With his role as Ben kept under wraps until the show's release, actor Justin H. Min wasn't part of the early publicity for The Umbrella Academy. But now the cat's long out of the bag, and the relationship between Ben and Klaus (Robert Sheehan) has become a fan favorite, CBR had an opportunity to speak with Min about his unique experience filming the series, his insights into Ben, and the undead(?) sibling's role in the messed-up Hagreeves family.
CBR: Describe the audition process for us. How much did you know about the character of Ben going in?
Justin H. Min: I knew absolutely nothing going in. I ended up getting an audition; they told me that it was for a Netflix series. I was given fake audition sides, which means that it’s not actually from the show or scenes that I’d be playing. I did the best that I could knowing nothing about the character. I think that, in that way, the creative team was sort of looking for more of an essence of who I was. So I did the best that I could. I ended up getting called back, and there were multiple rounds -- again, all fake sides. Then when I got the call from my agent and manager that I booked the job, I was obviously so excited. But as soon as we stopped screaming, they said, "We have no idea who you are still."
So, it was another week after I booked the job that they finally let me know that I was Ben Hargreeves, which was so exciting. So I frantically went to the comic book store and bought all the comics and started to read and, lo and behold, Ben is dead! I was even more confused than when I started because I was like, “Am I gonna be in flashbacks or what, still nothing." And then finally I got to Toronto. I got the first script, and then all the pieces started to unlock. And then obviously I had my sit-down conversation with our showrunner to really find out who Ben was and find out what sort of role he would be playing this season.
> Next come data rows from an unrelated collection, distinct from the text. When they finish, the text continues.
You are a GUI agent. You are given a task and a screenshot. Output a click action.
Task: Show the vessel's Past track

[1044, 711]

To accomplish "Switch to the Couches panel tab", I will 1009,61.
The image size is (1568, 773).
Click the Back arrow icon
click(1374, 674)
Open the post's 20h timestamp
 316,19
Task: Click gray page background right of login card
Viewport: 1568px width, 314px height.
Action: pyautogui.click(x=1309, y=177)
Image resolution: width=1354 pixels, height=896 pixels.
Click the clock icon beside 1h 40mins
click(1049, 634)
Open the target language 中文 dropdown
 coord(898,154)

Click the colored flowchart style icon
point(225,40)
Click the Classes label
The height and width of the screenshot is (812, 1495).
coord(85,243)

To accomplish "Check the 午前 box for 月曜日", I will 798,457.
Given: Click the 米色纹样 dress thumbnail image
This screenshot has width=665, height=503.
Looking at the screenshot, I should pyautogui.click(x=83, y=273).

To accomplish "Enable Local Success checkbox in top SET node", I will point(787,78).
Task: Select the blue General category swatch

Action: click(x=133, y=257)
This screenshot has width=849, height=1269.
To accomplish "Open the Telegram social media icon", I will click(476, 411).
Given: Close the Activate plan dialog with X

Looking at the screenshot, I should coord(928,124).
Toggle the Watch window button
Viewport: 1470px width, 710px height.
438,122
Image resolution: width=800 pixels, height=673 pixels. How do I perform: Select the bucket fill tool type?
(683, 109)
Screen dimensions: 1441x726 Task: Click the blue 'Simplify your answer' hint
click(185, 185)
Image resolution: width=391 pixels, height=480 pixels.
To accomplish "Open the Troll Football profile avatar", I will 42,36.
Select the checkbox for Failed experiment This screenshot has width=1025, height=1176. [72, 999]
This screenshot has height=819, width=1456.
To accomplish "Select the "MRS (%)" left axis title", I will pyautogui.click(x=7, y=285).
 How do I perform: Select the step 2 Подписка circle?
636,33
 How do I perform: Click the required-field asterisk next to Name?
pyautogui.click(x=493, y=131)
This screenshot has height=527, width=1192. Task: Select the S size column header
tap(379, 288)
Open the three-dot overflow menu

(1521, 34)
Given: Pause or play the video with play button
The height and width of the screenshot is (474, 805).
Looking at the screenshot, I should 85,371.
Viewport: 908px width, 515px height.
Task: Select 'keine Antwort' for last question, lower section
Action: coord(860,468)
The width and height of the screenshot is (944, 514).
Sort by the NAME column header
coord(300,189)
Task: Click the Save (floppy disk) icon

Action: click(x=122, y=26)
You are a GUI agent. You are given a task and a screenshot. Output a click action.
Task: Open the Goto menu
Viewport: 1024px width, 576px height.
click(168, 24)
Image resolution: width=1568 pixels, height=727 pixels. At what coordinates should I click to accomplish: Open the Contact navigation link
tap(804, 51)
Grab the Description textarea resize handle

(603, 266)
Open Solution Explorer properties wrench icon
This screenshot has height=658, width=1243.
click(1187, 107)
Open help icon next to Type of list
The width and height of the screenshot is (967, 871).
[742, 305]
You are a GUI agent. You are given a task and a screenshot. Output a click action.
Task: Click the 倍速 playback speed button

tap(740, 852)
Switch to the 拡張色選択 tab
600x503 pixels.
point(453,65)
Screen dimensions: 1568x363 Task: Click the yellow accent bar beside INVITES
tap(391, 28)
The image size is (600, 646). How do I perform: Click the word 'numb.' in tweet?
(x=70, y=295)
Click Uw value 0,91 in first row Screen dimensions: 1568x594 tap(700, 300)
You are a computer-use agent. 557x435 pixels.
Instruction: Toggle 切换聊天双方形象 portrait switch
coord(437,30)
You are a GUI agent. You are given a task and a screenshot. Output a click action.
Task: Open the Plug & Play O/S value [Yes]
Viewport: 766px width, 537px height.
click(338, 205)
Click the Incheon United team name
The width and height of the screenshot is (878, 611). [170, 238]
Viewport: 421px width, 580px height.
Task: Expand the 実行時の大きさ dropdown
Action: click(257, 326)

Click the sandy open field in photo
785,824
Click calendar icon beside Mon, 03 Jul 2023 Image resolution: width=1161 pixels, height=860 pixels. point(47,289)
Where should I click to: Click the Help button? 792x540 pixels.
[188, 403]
Oh, my God, it's like you were in your own personal episode of Lost.
[laughs] I saw that every layer I would get more information and ... then I ended up being more confused.
Did you ask Steve Blackman why Ben's character was adapted this way?
No, I didn’t, and now that I think about it, I should actually ask him that. That’s a really good question! No, I didn’t really hear about why they decided to give him a bigger role in the show. Obviously, I am so glad they did. But I think it was a conversation that he had with Gerard.
What’s interesting is that even for the comic book fans, Ben was sort of a fan favorite even though he was rarely mentioned in the comic books, which is so funny and ironic. So I think in that way both Steve and Gerard knew that Ben had this special place in a lot of the comic book fans' hearts, so I can only assume they might have wanted to tap a little more into that.
[Not to mention] the fact that Ben’s journey is so integral to Klaus’ journey and arc, and to really help Klaus explore that I think Ben’s character was really important. I’m glad they did, and I’m just along for the ride.